One of the pages lists all of the materials we will be receiving to promote our Double Incentive Promotion to begin in May. Tower Motorized Circle, to augment the horrific eye sore- er, I mean the eye catching promotional monolith? Check. Brochures? Check. Window clings? Check. Then, on the last column, two pictures of Customizable Flyers with a giant DOUBLE INCENTIVE centered on the top. Just below the name, it states "Will not be shipped."

Well, thanks, Marketing. Why are they wasting space telling us what they will not be shipping us? What's next, a picture of Minnesota Governor Jesse "The Body" Ventura informing us that he will not be visiting our branches? A picture of Fiscal United Bank toasters that we won't be giving away if they open an account? How about a picture of the overtime we're no longer allowed to work?

This I found highly amusing. But what followed was disturbing, to the point that I wonder what secluded jungle that the chimps running our marketing department were recruited from.

Our branches are being described as having a "devastatingly local" feel. Does anyone else now feel like they're working in the epicenter of an earthquake? Devastatingly Local? Really? THAT'S what we're going with? REALLY?

Tip to marketing: Devastating is not a positive word. The only time I have used that word as a positive is when I told my ex-girlfriend she was devastatingly beautiful, implying that when I look at her, she is so beautiful it just wrecks me. But the fact that we have a local feel is NOT something that leaves our customers weak in the knees. It should inspire confidence, not make them feel like they are unearthing themselves after a tsunami just hit.

But Fiscal United Bank is rapidly climbing the ladder to become one of the leaders in Bizenglish speak. Seeing as how I am embracing the concept of being a team player, I'm going to help marketing out with a few more marketing terms they can use.

Fiscal United Bank: Abominably Local!

Fiscal United Bank: Horrifyingly Local!

Fiscal United Bank: Maliciously Local!

Fiscal United Bank: Right Up In Your Space, In Fact, Violently So!

Fiscal United Bank: So Local You'll File For A Restraining Order!

Fiscal United Bank: We're Pretty Much Hiding In Your Closet Watching You Sleep, And Occasionally We'll Tip Toe Out And Touch Your Hair, Just To Remind Us That You're Not Imaginary And Because We Like The Way It Feels, Because The New Conditioner You Use Makes It Feel So Silky And Smells Really Nice!

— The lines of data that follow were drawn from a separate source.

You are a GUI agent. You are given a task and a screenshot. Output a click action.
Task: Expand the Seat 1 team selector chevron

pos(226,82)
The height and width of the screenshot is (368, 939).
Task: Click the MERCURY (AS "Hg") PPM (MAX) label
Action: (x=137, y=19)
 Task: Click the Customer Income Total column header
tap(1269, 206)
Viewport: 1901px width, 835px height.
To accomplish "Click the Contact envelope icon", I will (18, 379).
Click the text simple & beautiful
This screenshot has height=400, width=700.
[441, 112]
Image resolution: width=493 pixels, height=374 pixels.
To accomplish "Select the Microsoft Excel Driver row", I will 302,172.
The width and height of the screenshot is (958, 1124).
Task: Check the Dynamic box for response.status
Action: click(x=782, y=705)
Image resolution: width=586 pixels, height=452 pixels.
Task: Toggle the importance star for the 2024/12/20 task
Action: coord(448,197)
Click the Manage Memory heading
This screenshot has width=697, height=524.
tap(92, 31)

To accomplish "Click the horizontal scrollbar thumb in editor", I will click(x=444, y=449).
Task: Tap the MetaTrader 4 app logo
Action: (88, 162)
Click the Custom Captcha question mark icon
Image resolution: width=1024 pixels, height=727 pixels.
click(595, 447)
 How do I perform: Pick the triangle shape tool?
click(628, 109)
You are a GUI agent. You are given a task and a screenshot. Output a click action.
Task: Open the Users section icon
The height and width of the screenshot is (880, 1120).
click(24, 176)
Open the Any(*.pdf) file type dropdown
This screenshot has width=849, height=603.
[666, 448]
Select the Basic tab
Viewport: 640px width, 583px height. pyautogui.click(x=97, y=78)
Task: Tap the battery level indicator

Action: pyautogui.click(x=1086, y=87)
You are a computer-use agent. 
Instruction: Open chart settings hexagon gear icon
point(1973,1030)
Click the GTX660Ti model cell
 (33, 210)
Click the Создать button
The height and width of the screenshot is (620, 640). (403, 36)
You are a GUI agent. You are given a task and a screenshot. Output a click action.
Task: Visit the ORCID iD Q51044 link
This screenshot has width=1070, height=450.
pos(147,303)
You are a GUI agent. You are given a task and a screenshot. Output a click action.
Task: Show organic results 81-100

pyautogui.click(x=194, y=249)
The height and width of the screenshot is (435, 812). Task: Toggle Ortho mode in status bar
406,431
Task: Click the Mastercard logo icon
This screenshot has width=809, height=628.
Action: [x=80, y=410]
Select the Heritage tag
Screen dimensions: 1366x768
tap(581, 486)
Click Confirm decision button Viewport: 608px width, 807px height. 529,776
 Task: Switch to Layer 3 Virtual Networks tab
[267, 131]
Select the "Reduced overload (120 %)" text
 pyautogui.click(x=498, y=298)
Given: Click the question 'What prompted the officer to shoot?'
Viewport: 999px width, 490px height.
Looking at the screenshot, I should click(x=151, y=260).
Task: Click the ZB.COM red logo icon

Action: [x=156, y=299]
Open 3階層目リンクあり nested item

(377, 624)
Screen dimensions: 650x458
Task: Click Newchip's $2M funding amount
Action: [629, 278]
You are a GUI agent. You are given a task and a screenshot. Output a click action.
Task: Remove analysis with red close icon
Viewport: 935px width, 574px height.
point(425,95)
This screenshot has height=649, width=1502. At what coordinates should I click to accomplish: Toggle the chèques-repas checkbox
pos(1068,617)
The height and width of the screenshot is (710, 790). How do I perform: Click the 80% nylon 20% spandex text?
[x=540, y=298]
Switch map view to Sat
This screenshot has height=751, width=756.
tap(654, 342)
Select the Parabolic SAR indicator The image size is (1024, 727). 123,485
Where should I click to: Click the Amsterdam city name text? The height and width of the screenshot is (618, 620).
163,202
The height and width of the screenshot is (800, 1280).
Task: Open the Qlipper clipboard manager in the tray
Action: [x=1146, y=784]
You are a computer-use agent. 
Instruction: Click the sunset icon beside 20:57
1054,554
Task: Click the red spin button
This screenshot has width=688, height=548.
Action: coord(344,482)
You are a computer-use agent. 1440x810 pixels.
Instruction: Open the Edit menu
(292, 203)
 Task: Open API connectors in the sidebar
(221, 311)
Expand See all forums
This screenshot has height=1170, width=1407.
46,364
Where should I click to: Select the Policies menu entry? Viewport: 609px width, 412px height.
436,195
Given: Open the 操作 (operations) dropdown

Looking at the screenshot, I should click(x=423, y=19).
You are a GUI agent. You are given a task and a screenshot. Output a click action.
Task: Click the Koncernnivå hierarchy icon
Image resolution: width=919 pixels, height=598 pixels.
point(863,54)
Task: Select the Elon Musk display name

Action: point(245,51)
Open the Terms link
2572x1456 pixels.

None of those are any more contrarian than Devastatingly Local. And don't worry, these are for free, because I know that putting in for overtime is now considered a criminal offense.

Tuesday, April 14, 2009

Did You Ever Have One Of Those Days?

The type of day where nothing goes right? Nothing catastrophic happens, but everytime there is a variable, it comes up negative? Where every yes or no question is answered with a no, everything takes way too long, the odds all stack up against you, and nothing is good enough the first time?

That was yesterday for me. Not one single win all day long. And today started with me misreading the schedule and showing up for work 90 minutes late. So I'm taking a shorter lunch for the chance to still leave at 5.

Auspicious start to the week.

Tuesday, April 7, 2009

Clients Say The Craziest Things

I recently spent a week behind the teller line, as one of our tellers went on vacation and Fiscal United Bank's outright refusal to allow anyone to get any sort of overtime anymore has left us perpetually scrambling to fill out the hours without leaving the bank unmanned. (That teller has had his ankles broken since then to prevent any further leaving of the bank.)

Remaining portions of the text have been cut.